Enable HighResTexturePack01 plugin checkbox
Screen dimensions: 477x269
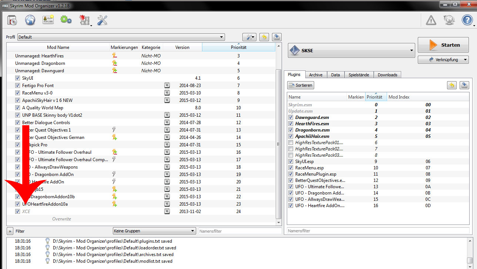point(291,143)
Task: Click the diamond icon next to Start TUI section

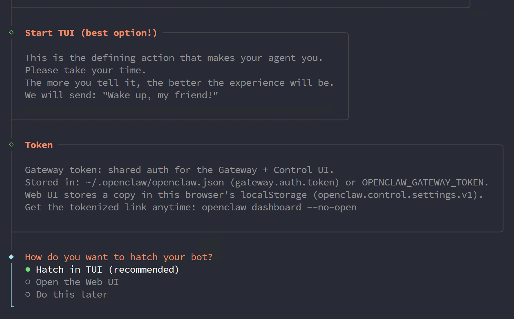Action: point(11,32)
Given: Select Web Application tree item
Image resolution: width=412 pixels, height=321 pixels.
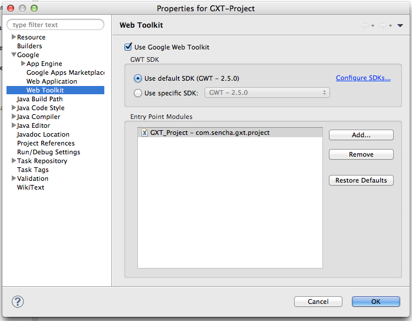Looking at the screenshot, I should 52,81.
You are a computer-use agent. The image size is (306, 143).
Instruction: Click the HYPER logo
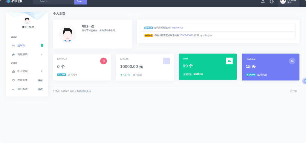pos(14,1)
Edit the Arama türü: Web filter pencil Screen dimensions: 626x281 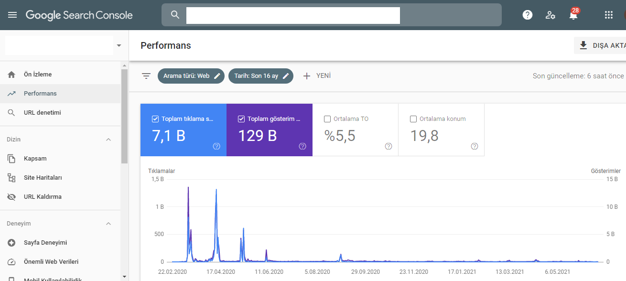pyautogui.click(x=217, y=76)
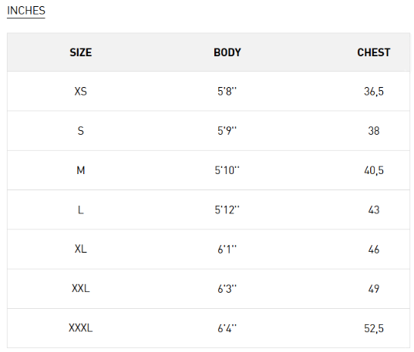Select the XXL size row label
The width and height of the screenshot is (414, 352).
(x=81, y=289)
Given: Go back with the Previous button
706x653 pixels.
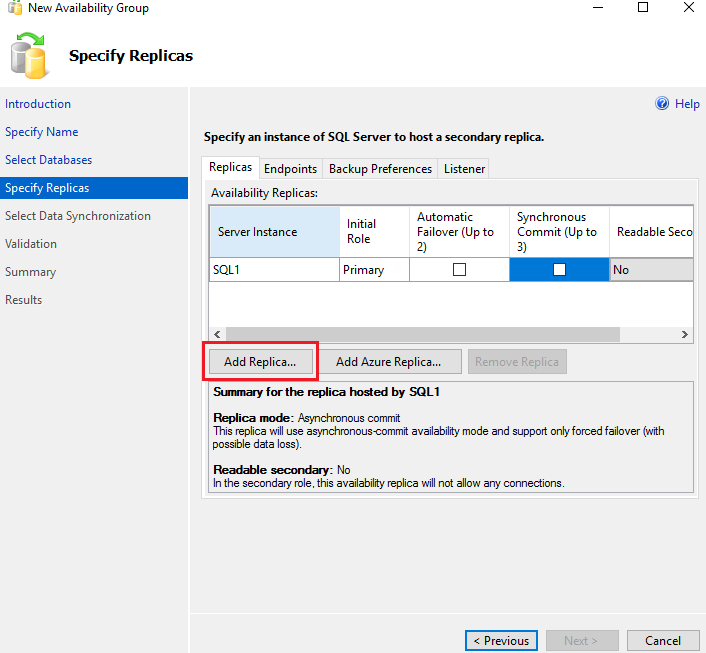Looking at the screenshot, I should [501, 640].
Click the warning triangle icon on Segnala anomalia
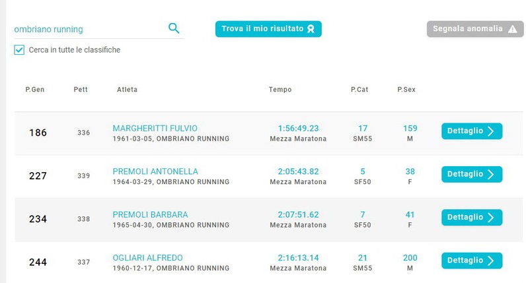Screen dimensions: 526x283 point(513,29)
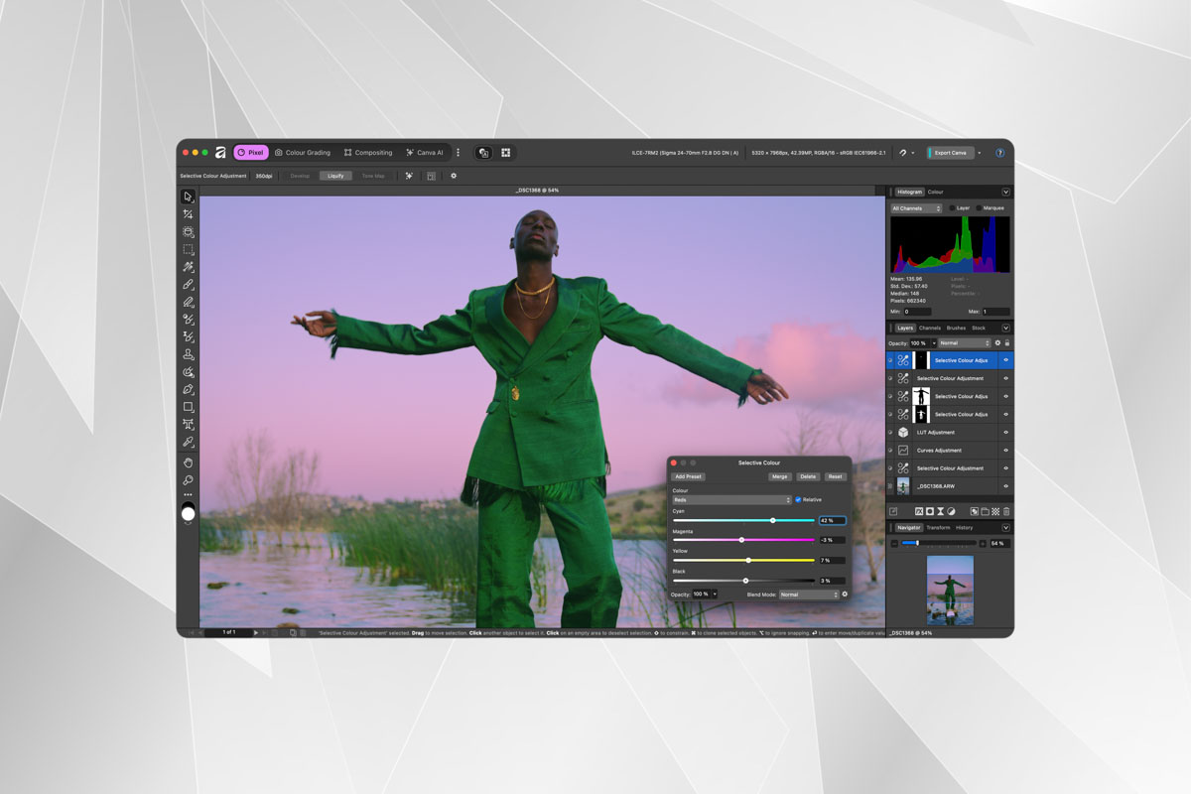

——————————

- **TASK DETAILS**
Look at each line above and note whether it holds the word "Given". Report how many do, as the number only.

- **WRITTEN REPLY**
2